The far-reaching cost-cutting measures announced by President John Magufuli's administration since coming into office in November last year have become widely blamed for causing a liquidity squeeze in the economy that appears to be getting tighter by the day.
This has in turn had a ripple effect on the private sector - the engine of the country’s economic growth - leading to a decline in revenues and profits for various small, medium and large-scale businesses across several industries and sectors, according to analysts.
But the extent of the public spending cuts have now been exposed by the latest economic bulletin report issued by the Bank of Tanzania (BoT) yesterday for the third quarter of the year (Q3 2016).
"During the quarter ending September 2016, the resource envelope — revenue and grants — amounted to 4.058 trillion shillings, while expenditure amounted to 3.856 trillion shillings. Therefore, a surplus of 326.2 billion shillings was realised," said the BoT report.
A budget surplus occurs in government when there is either an increase in income through an increase in tax collection or a decrease in government expenditure - or both.
While some economists say such a surplus is an indication that the government is being effectively managed, other analysts warn that it may be the result of over-zealous public spending cuts, and could hurt the economy as a whole in the long run.
According to the BoT report, the government used the cash windfall to repay domestic and foreign obligations amounting to 212.8bn/- and 113.4bn/-, respectively.
While the government ran a budget surplus in Q3 2016, it recorded fiscal deficits in both the first and second quarters of the year, which were financed through both domestic and foreign loan sources.
The central bank says while government budgetary operations during the quarter ending March 2016 ran a deficit of 95.5bn/-, this drastically increased to a staggering 1.175 trillion/- deficit in the second quarter (April-June).
Although the government expects the economy to grow by 7.2 per cent this year from 7 per cent last year, there are several warning signs that all is not well.
The fifth phase government kicked off with an all-out campaign to cut wasteful government spending, crack down aggressively on tax evasion, step up the fight against high-level corruption, and withdraw hundreds of billions of shillings of public funds 'parked' in commercial banks.
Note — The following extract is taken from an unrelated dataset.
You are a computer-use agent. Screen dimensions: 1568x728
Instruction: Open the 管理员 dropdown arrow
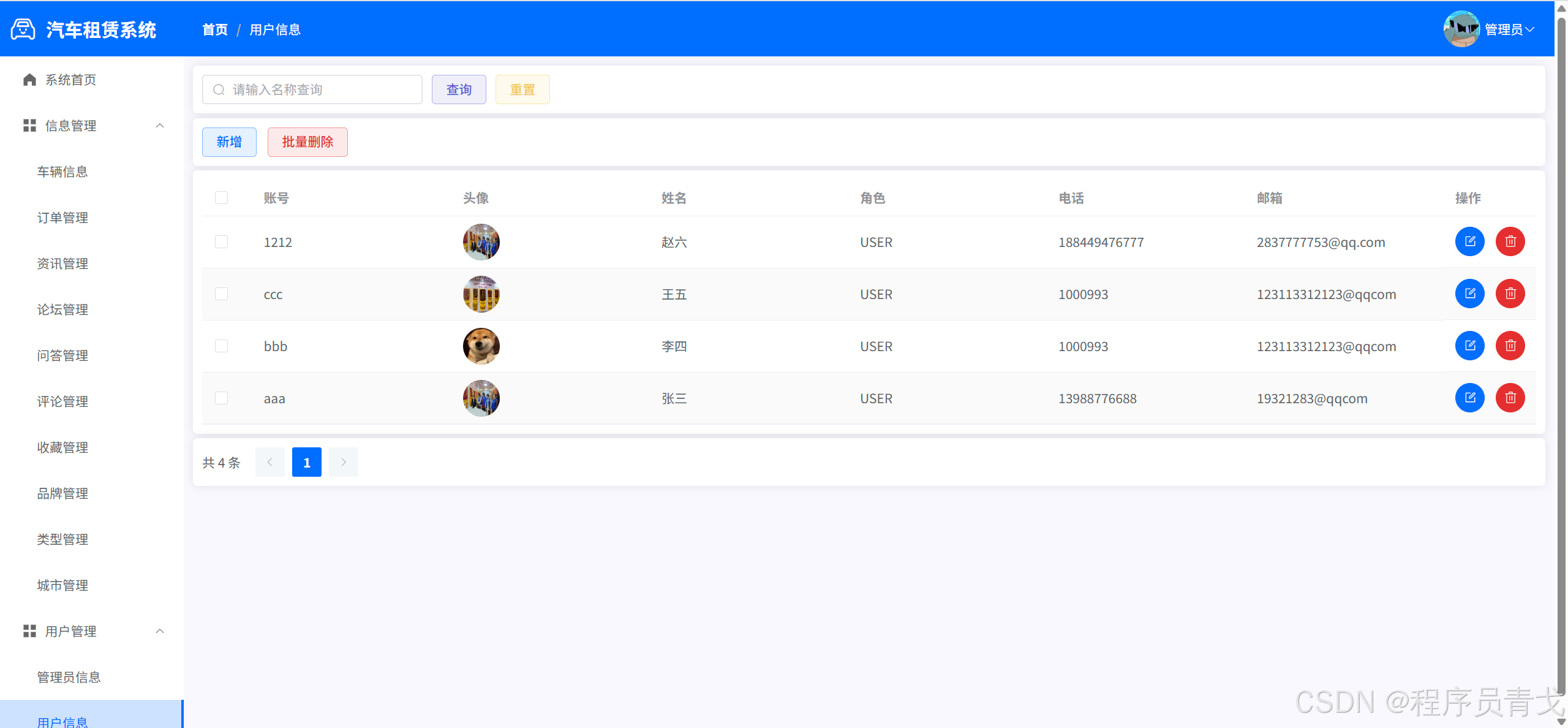tap(1530, 29)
But one year down the line, the indications are steadily growing that the nation’s entire economy could be either in a deep state of anxiety or on the cusp of a slowdown, according to analysts.
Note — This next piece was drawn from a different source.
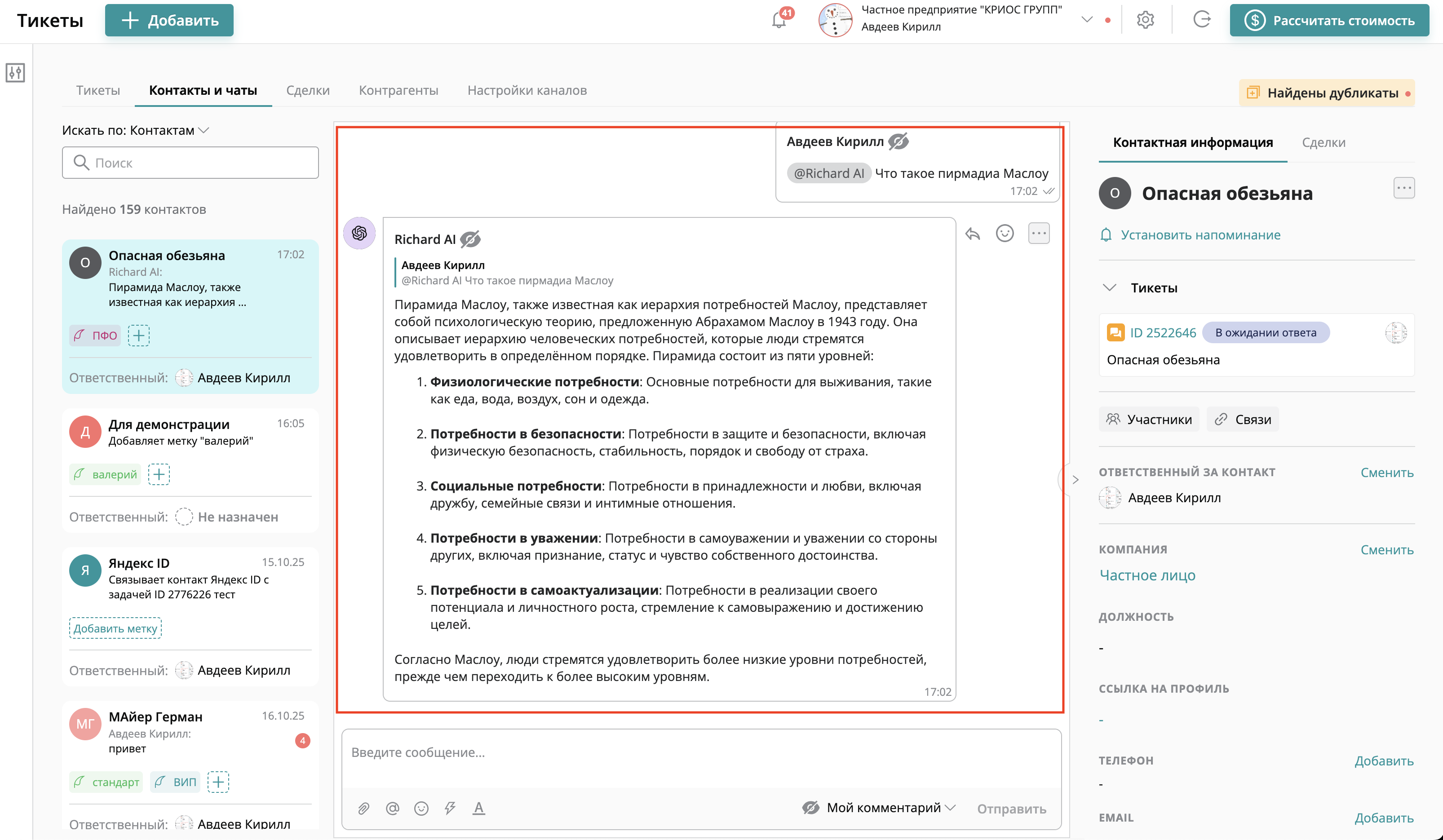Toggle crossed eye icon beside Авдеев Кирилл message
The image size is (1443, 840).
tap(899, 141)
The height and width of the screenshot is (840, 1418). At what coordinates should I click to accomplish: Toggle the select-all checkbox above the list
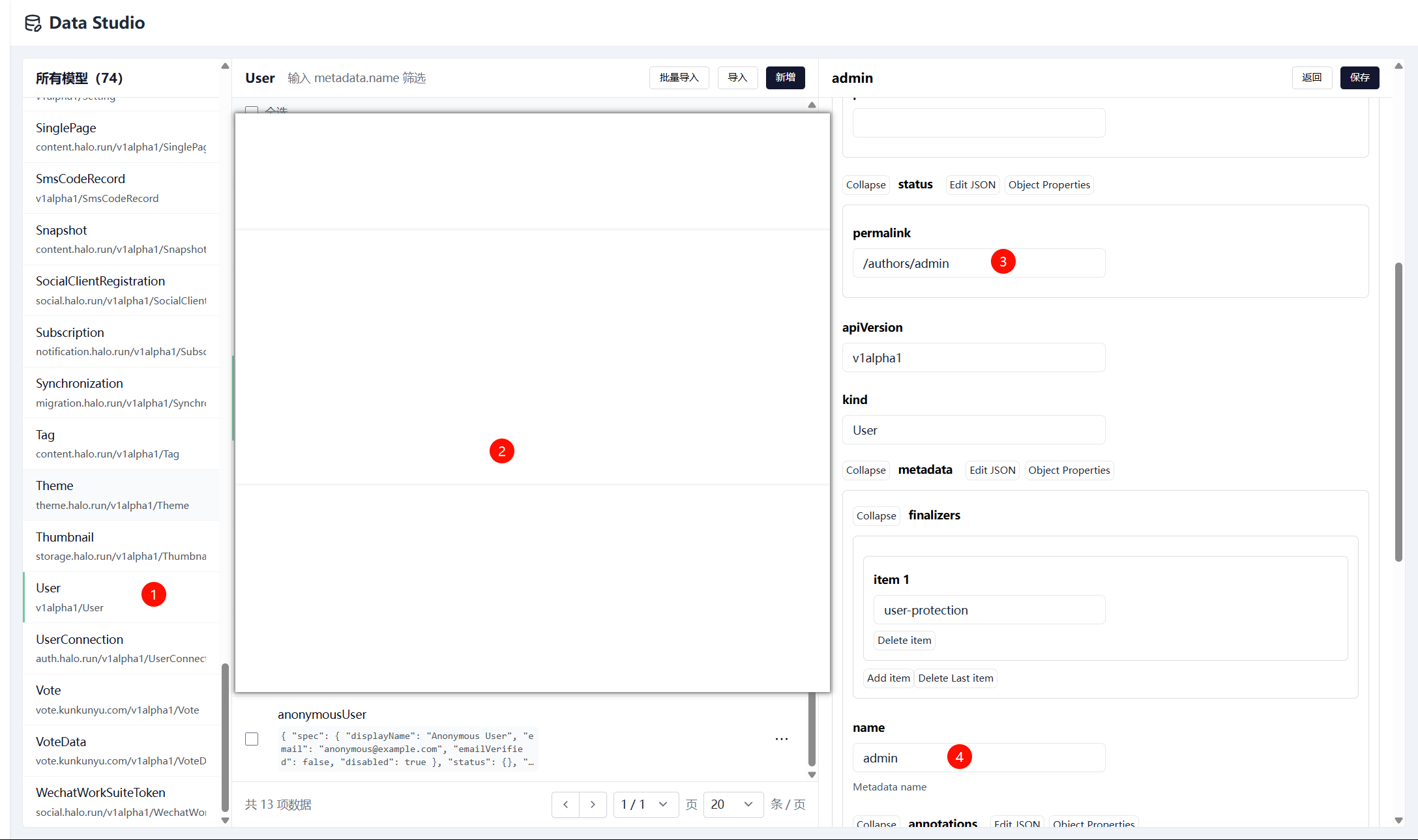252,109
Commercial banks have recently reported high levels of non-performing loans (NPLs) at unprecedented levels as individual and company borrowers find it more and more difficult to repay their loans against a backdrop of subdued consumer demand and purchasing power across several sectors.
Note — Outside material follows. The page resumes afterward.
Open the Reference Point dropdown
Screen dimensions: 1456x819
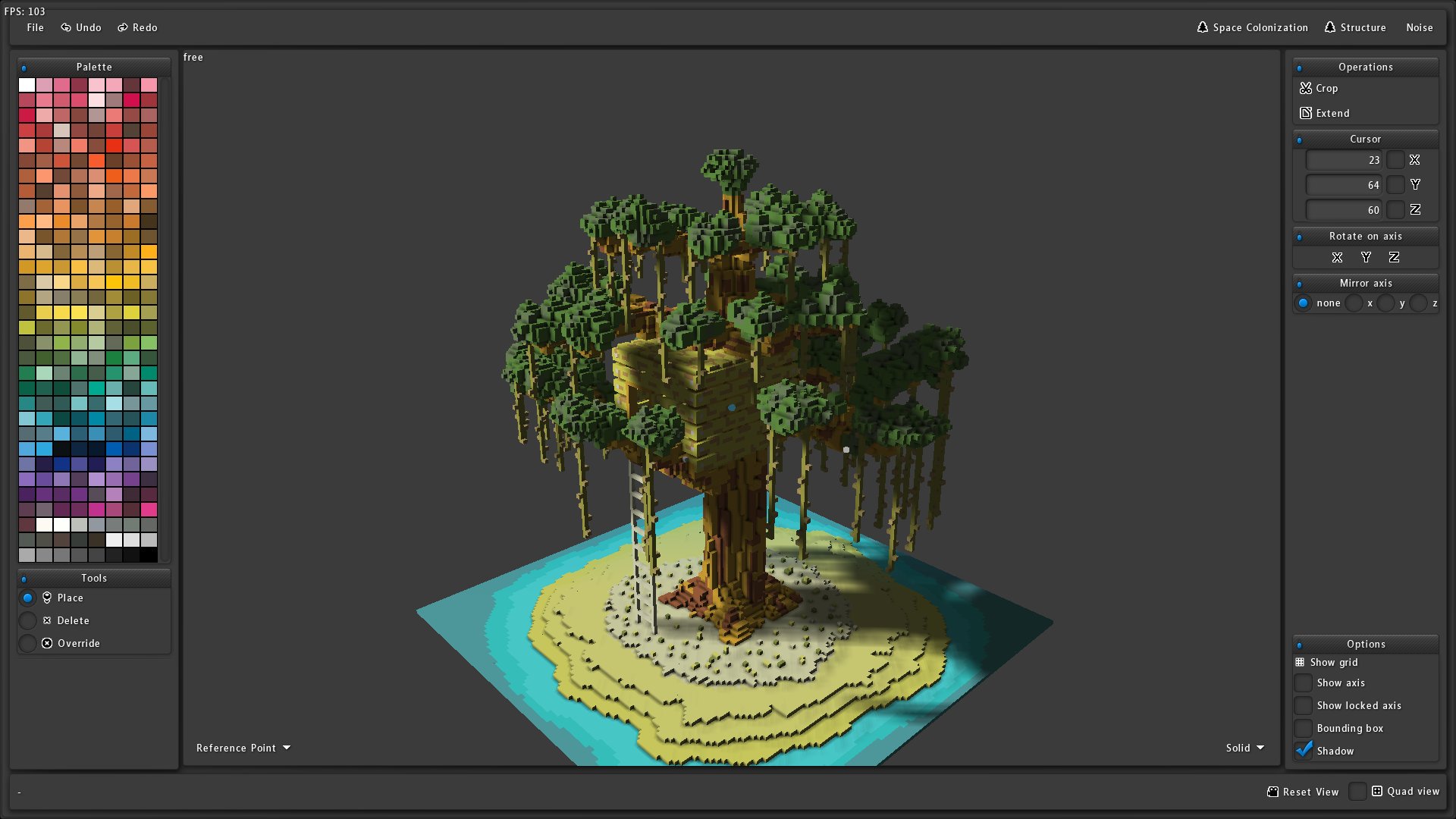tap(243, 748)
An increasing number of businesses are reporting declining revenues with some companies resorting to downsizing and laying off employees.
Although official figures are hard to come by, some business leaders claim there have been job cuts and slower rises in the creation of new jobs over the past year, while the ordinary man and woman on the street complains that the amount of money circulating out there has become drastically curtailed.
Some analysts say the raft of severe cost-cutting initiatives embraced by President Magufuli's administration now resemble outright austerity measures, with the economy suffering from a 'paradox of thrift.'
The paradox of thrift refers to an increase in saving which leads to a decrease in aggregate demand, and thus a decrease in gross output which will in turn lower total saving.
The International Monetary Fund (IMF) warned the government in October about the ongoing liquidity tightness and noted that the state was actually spending less money than it collected, hence resulting in a general business slowdown.
“We are almost halfway through the 2016/17 financial year, but very little development expenditure budget has been released,” Razack Lokina, professor of economics at the University of Dar es Salaam (UDSM), told The Guardian in an interview.
“Usually, the major driver of economic growth is government expenditure itself... so to stimulate the economy, the government should increase spending,” Lokina added.
Analysts have advised the government to ‘prime the pump’ and stimulate an economy through increased public spending and tax reductions.
Prof Lokina said one way to stimulate the economy would be for the government to settle its mounting domestic debts which topped 10 trillion/- at the end of September; a move that would allow businesses to settle their obligations with commercial banks.